I believe the letter of protest to the QAA guidelines is here, though it may be an earlier version. The link to the guidelines themselves (given in the letter) seems to be gone, but the letter’s signers paraphrase some guidelines:

A particular concern is that the new edition states: “the curriculum should present a multicultural and decolonised view of MSOR, informed by the student voice.”

We abhor racism, but one can abhor racism without subscribing to the theory of decoloniality.
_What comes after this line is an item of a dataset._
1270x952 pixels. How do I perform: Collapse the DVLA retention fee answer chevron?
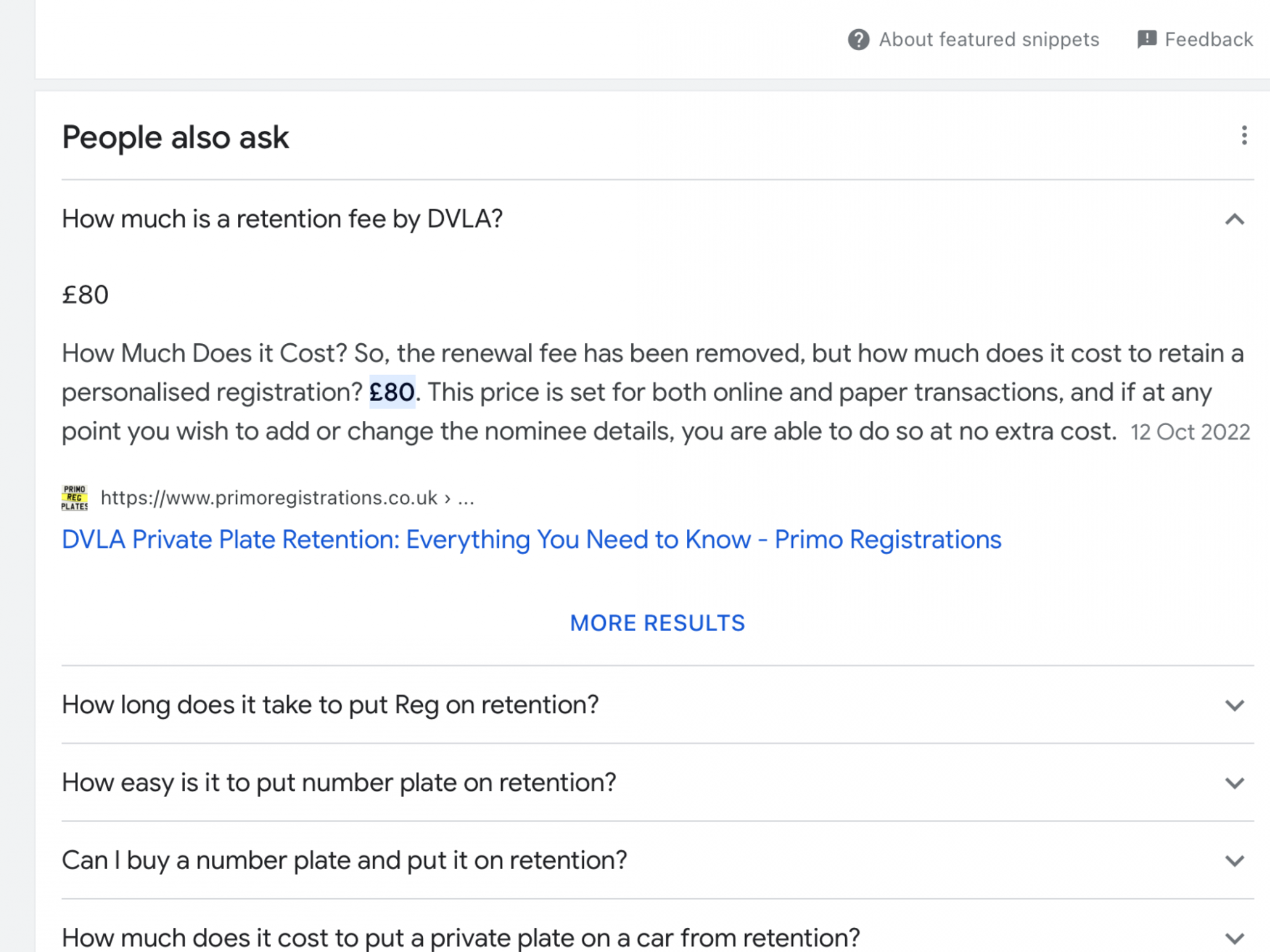[1234, 220]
The theory of decoloniality is a postmodernist critique of the “European paradigm of rational knowledge”. We believe that history suggests that mathematics is not a particularly European paradigm. On the contrary there are many examples where the same mathematical ideas have been developed independently across cultures. As just one example, the Japanese mathematician Seki and the Swiss mathematician Bernoulli both studied what are now called Bernoulli numbers. We agree that where practical the mathematical community should use terminology that gives nonWestern mathematicians proper credit, but this is not the meaning of decoloniality.

The QAA suggests promoting a decolonialist perspective as follows:

Students should be made aware of problematic issues in the development of the MSOR content they are being taught, for example some pioneers of statistics supported eugenics, or some mathematicians had connections to the slave trade, racism or Nazism.
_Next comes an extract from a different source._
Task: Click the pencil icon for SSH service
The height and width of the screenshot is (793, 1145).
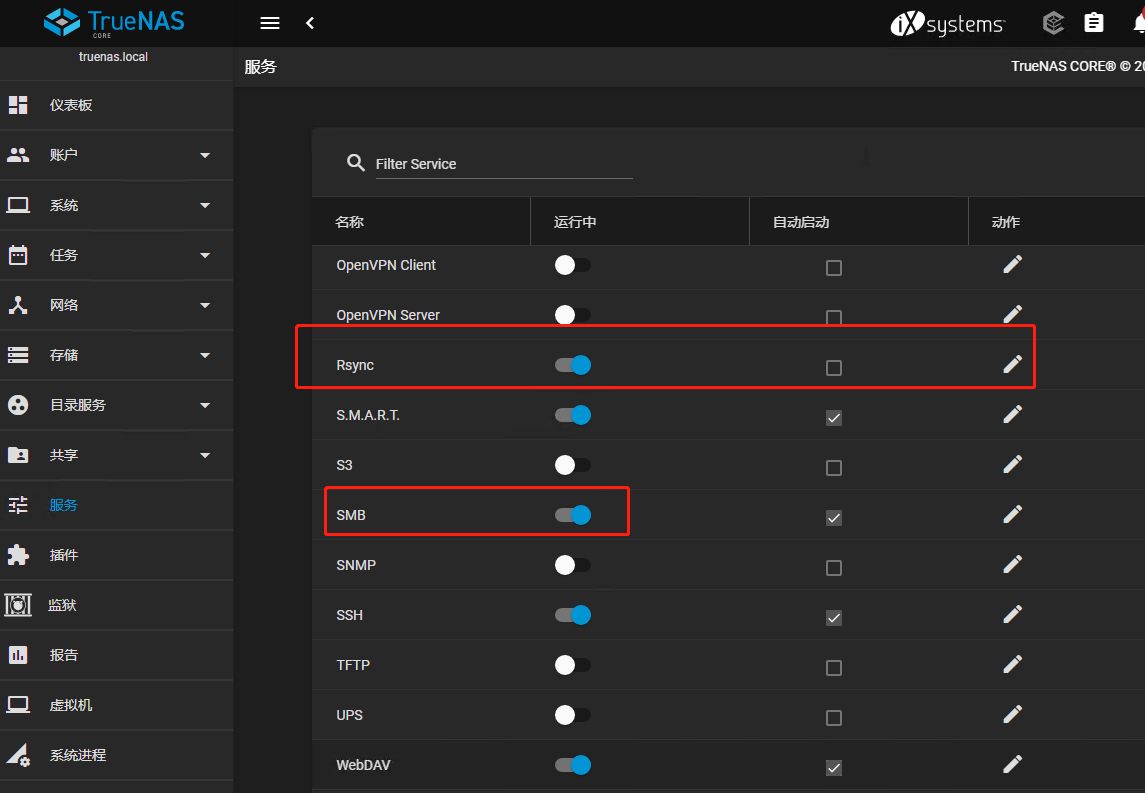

The mathematicians are correct; math curricula should be about math alone.  But what is the QAA recommending? This is hard to believe, but seems to be true:

The QAA guidance suggests that professors should note that “some early ideas in statistics were motivated by their proposers’ support for eugenics, some astronomical data were collected on plantations by enslaved people, and, historically, some mathematicians have recorded racist or fascist views or connections to groups such as the Nazis”.
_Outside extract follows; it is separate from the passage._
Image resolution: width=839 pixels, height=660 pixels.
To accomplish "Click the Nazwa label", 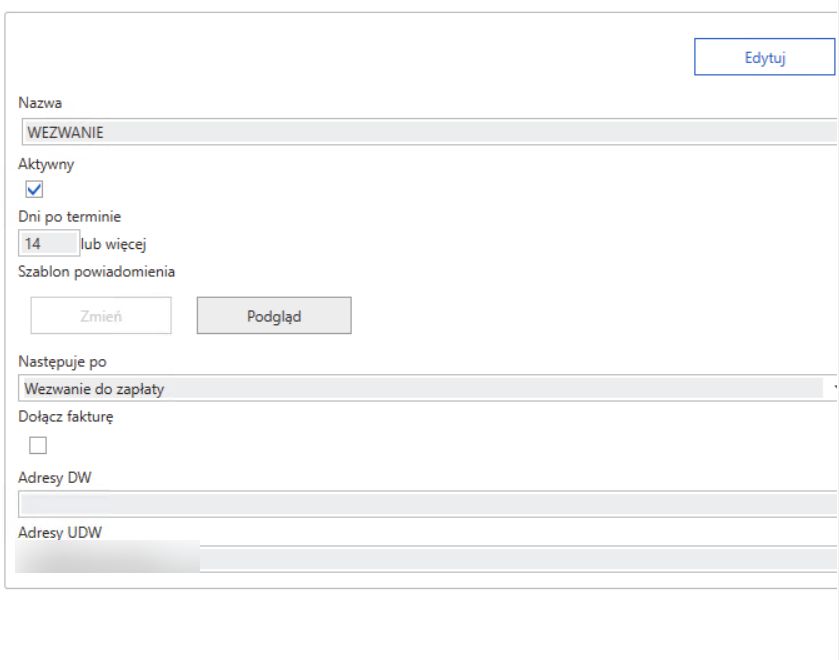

Maths professors said that the agency wanted to teach “a skewed view of the history of mathematics”. They noted that the QAA did not recommend teaching “the universality of mathematical truth, the use of statistics to disprove historical racial theories or about the Jewish mathematicians persecuted by Nazis”.

If you take this tactic, then every single academic subject must devote its time to showing how famous achievers in its area were politically impure. If you want to discuss things like how slaves collected astronomical data, do it in a history or sociology of science class.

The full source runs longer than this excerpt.